Circumcision was the ritual God gave Abraham to indicate that God chose Abraham to be the patriarch of His people. Abraham would have many descendants, and his people would own the land of Canaan and bless the world (Genesis 17:1–14). To be uncircumcised was to reject one's place in God's covenant. Stephen has already mentioned that Abraham, Isaac, Jacob, and Jacob's sons were circumcised, taking their place in the Abrahamic covenant. In the same way, the men of Stephen's audience have been circumcised and expect to take their place in God's promise to Abraham.

But Stephen attacks their hypocrisy. They may be circumcised physically, but neither their hearts nor their ears are attuned to God. Instead of following God's leading in their hearts through the Holy Spirit, they actively resist Him (John 16:8).
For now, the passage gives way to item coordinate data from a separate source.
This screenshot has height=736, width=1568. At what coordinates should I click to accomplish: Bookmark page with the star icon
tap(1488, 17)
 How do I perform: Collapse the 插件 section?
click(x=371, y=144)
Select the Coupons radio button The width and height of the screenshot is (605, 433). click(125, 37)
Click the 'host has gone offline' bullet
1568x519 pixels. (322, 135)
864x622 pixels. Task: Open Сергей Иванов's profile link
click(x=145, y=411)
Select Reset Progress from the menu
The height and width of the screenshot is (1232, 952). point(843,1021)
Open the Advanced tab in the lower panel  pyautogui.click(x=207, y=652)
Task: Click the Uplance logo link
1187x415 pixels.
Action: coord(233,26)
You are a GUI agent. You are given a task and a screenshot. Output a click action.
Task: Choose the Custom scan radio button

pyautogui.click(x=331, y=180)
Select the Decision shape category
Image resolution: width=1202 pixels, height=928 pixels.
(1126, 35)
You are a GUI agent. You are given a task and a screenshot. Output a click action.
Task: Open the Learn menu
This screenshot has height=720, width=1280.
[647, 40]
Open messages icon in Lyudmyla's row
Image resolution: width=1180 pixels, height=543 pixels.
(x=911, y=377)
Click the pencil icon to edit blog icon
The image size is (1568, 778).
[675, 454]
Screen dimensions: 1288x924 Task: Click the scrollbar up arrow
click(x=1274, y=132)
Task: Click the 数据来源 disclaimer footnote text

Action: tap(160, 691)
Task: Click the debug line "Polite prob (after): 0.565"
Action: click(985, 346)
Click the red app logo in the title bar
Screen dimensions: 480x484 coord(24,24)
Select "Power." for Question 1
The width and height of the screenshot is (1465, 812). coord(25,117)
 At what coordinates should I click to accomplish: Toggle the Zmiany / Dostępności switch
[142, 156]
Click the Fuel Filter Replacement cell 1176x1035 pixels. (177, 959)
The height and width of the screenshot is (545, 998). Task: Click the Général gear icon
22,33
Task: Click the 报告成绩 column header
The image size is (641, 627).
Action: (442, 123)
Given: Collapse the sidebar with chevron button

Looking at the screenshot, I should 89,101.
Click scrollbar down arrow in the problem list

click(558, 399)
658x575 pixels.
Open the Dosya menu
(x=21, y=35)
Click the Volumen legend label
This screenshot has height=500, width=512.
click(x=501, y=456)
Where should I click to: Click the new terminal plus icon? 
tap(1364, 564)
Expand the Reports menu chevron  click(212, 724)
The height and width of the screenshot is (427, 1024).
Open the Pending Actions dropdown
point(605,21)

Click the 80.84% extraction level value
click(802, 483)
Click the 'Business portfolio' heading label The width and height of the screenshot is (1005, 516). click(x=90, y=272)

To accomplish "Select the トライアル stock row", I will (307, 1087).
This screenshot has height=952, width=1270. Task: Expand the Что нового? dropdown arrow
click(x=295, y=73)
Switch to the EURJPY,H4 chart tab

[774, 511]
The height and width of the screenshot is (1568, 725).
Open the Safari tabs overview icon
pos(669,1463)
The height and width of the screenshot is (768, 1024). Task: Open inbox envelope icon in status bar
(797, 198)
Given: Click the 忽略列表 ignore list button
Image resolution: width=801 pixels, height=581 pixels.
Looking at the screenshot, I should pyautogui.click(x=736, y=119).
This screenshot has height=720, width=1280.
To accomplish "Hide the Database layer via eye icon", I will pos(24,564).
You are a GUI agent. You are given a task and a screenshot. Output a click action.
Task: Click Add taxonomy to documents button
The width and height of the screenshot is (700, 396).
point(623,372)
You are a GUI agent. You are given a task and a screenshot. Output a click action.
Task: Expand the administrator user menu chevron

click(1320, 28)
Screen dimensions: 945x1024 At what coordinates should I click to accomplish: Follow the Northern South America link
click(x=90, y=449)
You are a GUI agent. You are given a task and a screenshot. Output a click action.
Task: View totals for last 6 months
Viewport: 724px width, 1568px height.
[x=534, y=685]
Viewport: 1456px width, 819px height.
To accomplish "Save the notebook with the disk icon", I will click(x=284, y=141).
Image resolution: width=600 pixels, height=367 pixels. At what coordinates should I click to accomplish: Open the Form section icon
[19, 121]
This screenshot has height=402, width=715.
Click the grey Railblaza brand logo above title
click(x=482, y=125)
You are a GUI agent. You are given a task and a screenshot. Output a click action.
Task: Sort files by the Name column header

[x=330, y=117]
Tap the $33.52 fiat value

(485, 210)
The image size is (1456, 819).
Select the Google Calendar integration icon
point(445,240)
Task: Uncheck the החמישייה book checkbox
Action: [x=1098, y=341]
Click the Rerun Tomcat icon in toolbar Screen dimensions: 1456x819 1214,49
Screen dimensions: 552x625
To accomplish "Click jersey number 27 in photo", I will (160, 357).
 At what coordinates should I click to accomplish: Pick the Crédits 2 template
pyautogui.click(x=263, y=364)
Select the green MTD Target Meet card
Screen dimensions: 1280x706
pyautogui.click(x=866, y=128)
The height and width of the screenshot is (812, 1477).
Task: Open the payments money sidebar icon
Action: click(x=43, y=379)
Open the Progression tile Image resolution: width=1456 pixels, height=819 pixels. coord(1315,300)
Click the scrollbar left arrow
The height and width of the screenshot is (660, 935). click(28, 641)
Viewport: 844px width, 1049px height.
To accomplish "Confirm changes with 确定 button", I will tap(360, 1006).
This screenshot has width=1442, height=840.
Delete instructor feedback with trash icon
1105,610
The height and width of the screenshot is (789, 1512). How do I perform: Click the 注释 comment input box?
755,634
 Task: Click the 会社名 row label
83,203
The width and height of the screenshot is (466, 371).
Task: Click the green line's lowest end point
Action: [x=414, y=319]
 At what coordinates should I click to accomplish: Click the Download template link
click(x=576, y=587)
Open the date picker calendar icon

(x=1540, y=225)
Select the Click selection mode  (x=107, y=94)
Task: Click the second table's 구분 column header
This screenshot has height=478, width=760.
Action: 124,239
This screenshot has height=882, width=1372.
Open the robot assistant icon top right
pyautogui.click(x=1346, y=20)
Stephen's accusers and the members of the Sanhedrin are just like their fathers. Weeks after the Israelites escaped Egypt, while Moses was on Mount Sinai getting the Law that would teach them how to be God's people, the Israelites built a golden calf and worshiped it as their rescuer (Exodus 32). Before Joshua died, he charged the Israelites to choose whom they would serve. They vowed to serve God. Joshua told them they wouldn't (Joshua 24:16–20). He was right. Before and after the account of Joshua's death, Judges 2 talks about the Israelites' disobedience. They couldn't even wait for Joshua to die. It's no wonder Stephen's audience is not faithful to the God they claim to serve.
Verse Context:
Acts 7:51–53 reminds accusers of Stephen, the Jewish Christian deacon, that the Jews have a tradition of killing the prophets God sends to them. Stephen has been accused of blasphemy against Moses, the Mosaic law, and the temple (Acts 6:8–15). He's already established that the Jews didn't need the temple or the Law to worship God. Stephen's final jab is that this neglect is in character with a people who claimed to live under a Law they could not keep.
Chapter Summary:
Stephen is a Greek-speaking Jewish Christian and one of the first deacons in the church in Jerusalem (Acts 6:1–7). He's also a skilled apologist and has been debating Jews from outside Judea about the proper place of the Mosaic law and the temple (Acts 6:8–15). His opponents cannot counter his arguments so they resort to lies. They tell the Sanhedrin that Stephen wants to destroy the temple and repeal the Mosaic law. Stephen counters that his accusers don't respect Moses or the Law, and the temple isn't necessary to worship God. This enrages the mob, and Stephen is stoned, becoming the first Christian martyr.
Chapter Context:
Chapter 7 is one of the pivot points of the book of Acts. Until recently, the early church has seen favor from the people and indifference from the Sanhedrin. Now, the Sanhedrin has beaten the apostles and ordered them not to preach about Jesus (Acts 5:40), and the people are starting to realize how different Christianity is. In Jerusalem, a Hellenist Jewish Jesus-follower named Stephen has been in a debate with other foreign Jews who finally accuse him of wishing to destroy the temple, like Jesus (Acts 6:8–15). This is Stephen's defense, which leads to his death and the introduction of Paul.
Book Summary:
The summary of the book of Acts is provided in Jesus' words in Acts 1:8: ''But you will receive power when the Holy Spirit has come upon you, and you will be my witnesses in Jerusalem and in all Judea and Samaria, and to the ends of the earth.'' In Acts 2:1–13, the Christ-followers receive the Holy Spirit. Acts 2:14—7:60 describes the rapid growth of the church in Jerusalem. Chapters 8—12 find Jewish persecution inadvertently spreading the gospel throughout Judea and Samaria. And in chapters 13—28, Paul and his companions spread the good news throughout the Roman Empire.